*TEXT SEGMENT:*
--

Wood moves as it absorbs or releases moisture, even the moisture injected into it during the pressure-treating process. All you need to do for proof is to look at the picnic tables sitting outside your local home improvement center about halfway through the summer. After they are assembled and set outside for display, they start to acclimate and after they've been outside for a while, one leg is often several inches off the ground.

You also mentioned in a comment that you have a SawStop table saw. Typically pressure-treated lumber will not trip the brake, but there's an easy way to test whether any material is conductive enough to be detected as flesh contact.

  1. Set up your saw for an extremely safe type of cut--for example, using a crosscut sled to remove a few inches of material from the end of a board
  2. Start the saw in bypass mode (you should check your saw's manual, but the steps are the same as the ones I've copied below from the Contractor model's Quick Start Guide). WARNING: Only use Bypass Mode to cut conductive material or to test material conductivity. There is no protection in Bypass Mode.
    1. Flip the main power switch up to turn on power.
    2. Wait until the green light is on steady and the red light is off.

--

*OBJECTIVE:* Continue the passage on pressure-treated lumber and SawStop bypass testing from where it stops.

*EXTRACTED ENTRIES:*
--

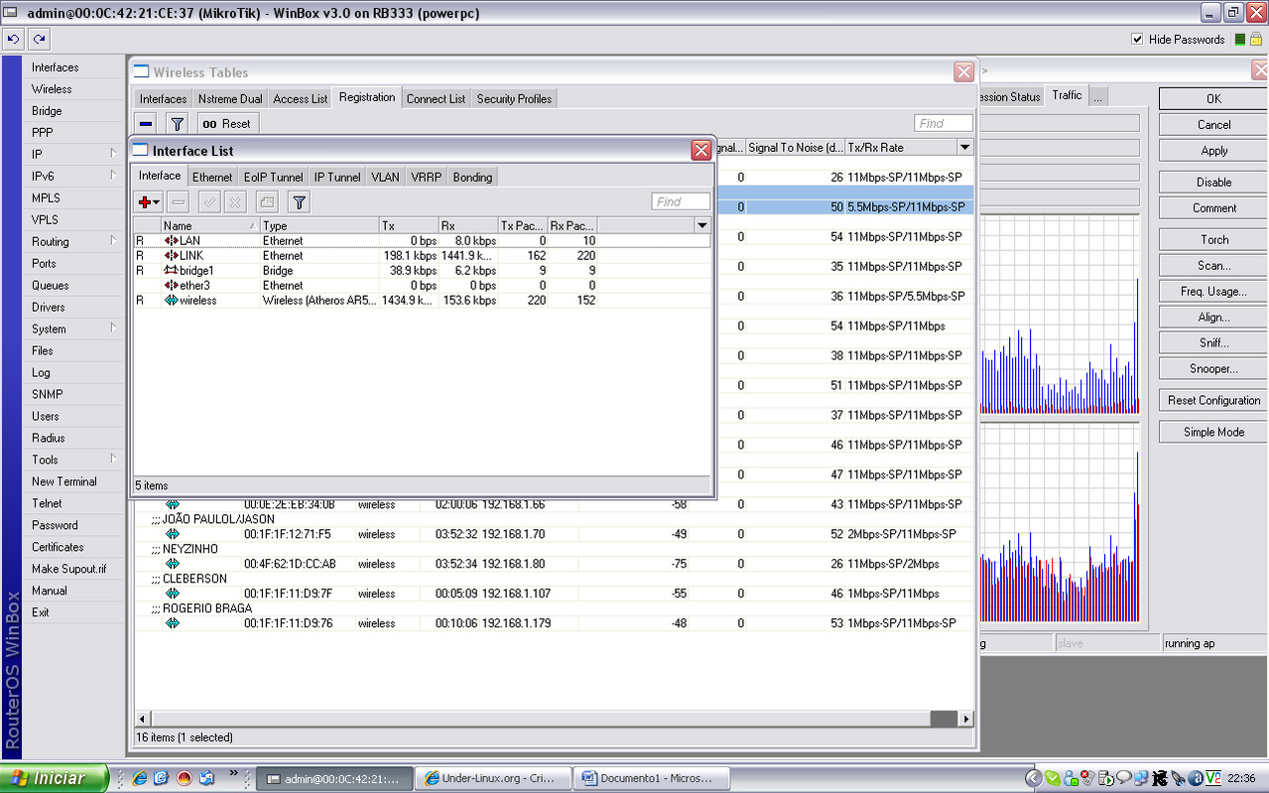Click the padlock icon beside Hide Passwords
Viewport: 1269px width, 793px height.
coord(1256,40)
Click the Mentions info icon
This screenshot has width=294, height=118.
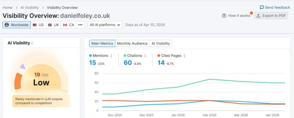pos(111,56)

--

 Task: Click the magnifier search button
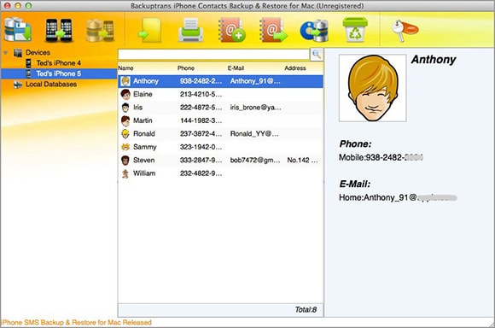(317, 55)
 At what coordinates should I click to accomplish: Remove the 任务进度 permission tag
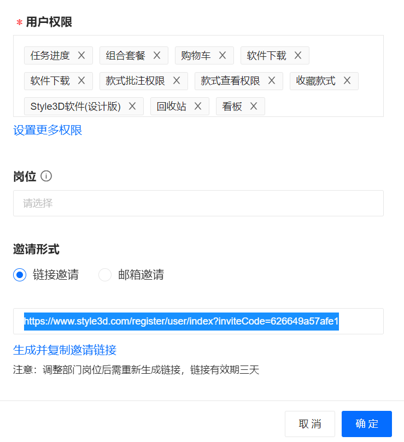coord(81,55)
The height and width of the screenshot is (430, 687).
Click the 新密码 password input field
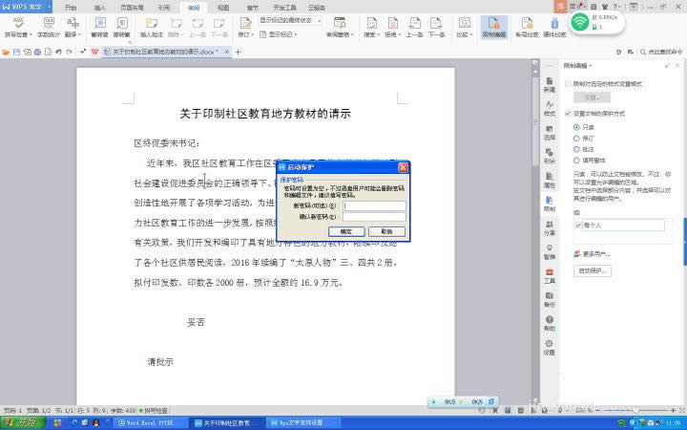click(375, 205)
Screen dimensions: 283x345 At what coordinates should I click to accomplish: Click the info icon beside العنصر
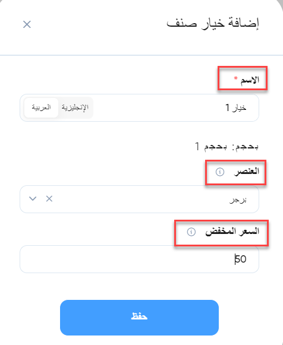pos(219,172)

--

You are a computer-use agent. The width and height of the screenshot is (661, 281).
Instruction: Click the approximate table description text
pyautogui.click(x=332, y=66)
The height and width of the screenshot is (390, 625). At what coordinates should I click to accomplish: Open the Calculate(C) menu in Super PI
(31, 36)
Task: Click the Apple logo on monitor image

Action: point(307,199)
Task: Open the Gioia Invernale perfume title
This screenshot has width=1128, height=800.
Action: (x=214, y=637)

--

*THE OUTPUT:*
    3. Turn the bypass key clockwise and hold.
    4. Hold the bypass key turned for 2 seconds, pull out the Start/Stop Paddle, and hold the key 2 more seconds.
    5. Release the key. The green light blinks slowly and the red light is off when in Bypass Mode.
    6. Push the Start/Stop Paddle in to stop the blade. The saw exits Bypass Mode after the blade has come to a complete stop.
  3. Very carefully make several test cuts.
  4. Before turning off the blade by pushing in the red Start/Stop paddle, check the red light.
    • If the red light is blinking fast, the material is conductive and would have triggered the brake.
    • If the red light is off, the material is non-conductive and would not have triggered the brake.

Last summer I performed this check on a pressure-treated 2x4 and was able to safely rip a bevel across the entire length to make a piece of window trim for the exterior my house.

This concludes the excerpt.